WRITTEN REQUEST:
Reproduce every line of the listing below without any changes.
** start of RECORDS PROVIDED **
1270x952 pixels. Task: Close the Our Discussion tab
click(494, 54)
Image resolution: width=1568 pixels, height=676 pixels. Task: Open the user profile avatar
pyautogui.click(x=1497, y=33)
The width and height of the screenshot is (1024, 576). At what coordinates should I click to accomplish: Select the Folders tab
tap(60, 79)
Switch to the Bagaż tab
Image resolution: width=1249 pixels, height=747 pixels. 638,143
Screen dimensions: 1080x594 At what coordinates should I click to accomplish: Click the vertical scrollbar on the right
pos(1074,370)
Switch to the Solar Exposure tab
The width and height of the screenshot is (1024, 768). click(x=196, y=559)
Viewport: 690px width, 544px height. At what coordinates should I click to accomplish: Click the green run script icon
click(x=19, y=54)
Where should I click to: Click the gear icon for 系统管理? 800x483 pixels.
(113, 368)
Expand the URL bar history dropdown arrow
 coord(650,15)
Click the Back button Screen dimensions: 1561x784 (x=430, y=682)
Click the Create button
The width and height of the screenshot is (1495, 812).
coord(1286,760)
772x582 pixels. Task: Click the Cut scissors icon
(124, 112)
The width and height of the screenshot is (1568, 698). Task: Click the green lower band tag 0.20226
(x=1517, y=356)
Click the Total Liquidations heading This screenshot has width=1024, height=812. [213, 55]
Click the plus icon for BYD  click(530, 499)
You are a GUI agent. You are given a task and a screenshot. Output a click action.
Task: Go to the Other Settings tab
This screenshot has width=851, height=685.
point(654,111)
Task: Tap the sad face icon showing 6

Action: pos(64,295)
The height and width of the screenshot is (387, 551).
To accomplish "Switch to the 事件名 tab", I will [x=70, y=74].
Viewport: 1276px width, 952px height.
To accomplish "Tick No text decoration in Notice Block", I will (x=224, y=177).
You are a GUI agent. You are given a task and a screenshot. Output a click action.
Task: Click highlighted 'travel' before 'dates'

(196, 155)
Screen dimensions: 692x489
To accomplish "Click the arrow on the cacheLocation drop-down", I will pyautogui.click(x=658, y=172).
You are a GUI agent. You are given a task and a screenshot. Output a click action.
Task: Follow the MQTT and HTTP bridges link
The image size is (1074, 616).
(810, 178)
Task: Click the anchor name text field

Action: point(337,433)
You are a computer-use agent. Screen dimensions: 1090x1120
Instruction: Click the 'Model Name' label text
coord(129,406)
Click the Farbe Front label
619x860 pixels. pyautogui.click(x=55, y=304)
** end of RECORDS PROVIDED **
ANSWER TO THIS TASK:
1270x952 pixels. Task: Close the Our Discussion tab
click(494, 54)
Image resolution: width=1568 pixels, height=676 pixels. Task: Open the user profile avatar
pyautogui.click(x=1497, y=33)
The width and height of the screenshot is (1024, 576). At what coordinates should I click to accomplish: Select the Folders tab
tap(60, 79)
Switch to the Bagaż tab
Image resolution: width=1249 pixels, height=747 pixels. 638,143
Screen dimensions: 1080x594 At what coordinates should I click to accomplish: Click the vertical scrollbar on the right
pos(1074,370)
Switch to the Solar Exposure tab
The width and height of the screenshot is (1024, 768). click(x=196, y=559)
Viewport: 690px width, 544px height. At what coordinates should I click to accomplish: Click the green run script icon
click(x=19, y=54)
Where should I click to: Click the gear icon for 系统管理? 800x483 pixels.
(113, 368)
Expand the URL bar history dropdown arrow
 coord(650,15)
Click the Back button Screen dimensions: 1561x784 (x=430, y=682)
Click the Create button
The width and height of the screenshot is (1495, 812).
coord(1286,760)
772x582 pixels. Task: Click the Cut scissors icon
(124, 112)
The width and height of the screenshot is (1568, 698). Task: Click the green lower band tag 0.20226
(x=1517, y=356)
Click the Total Liquidations heading This screenshot has width=1024, height=812. [213, 55]
Click the plus icon for BYD  click(530, 499)
You are a GUI agent. You are given a task and a screenshot. Output a click action.
Task: Go to the Other Settings tab
This screenshot has width=851, height=685.
point(654,111)
Task: Tap the sad face icon showing 6

Action: pos(64,295)
The height and width of the screenshot is (387, 551).
To accomplish "Switch to the 事件名 tab", I will [x=70, y=74].
Viewport: 1276px width, 952px height.
To accomplish "Tick No text decoration in Notice Block", I will (x=224, y=177).
You are a GUI agent. You are given a task and a screenshot. Output a click action.
Task: Click highlighted 'travel' before 'dates'

(196, 155)
Screen dimensions: 692x489
To accomplish "Click the arrow on the cacheLocation drop-down", I will pyautogui.click(x=658, y=172).
You are a GUI agent. You are given a task and a screenshot. Output a click action.
Task: Follow the MQTT and HTTP bridges link
The image size is (1074, 616).
(810, 178)
Task: Click the anchor name text field

Action: point(337,433)
You are a computer-use agent. Screen dimensions: 1090x1120
Instruction: Click the 'Model Name' label text
coord(129,406)
Click the Farbe Front label
619x860 pixels. pyautogui.click(x=55, y=304)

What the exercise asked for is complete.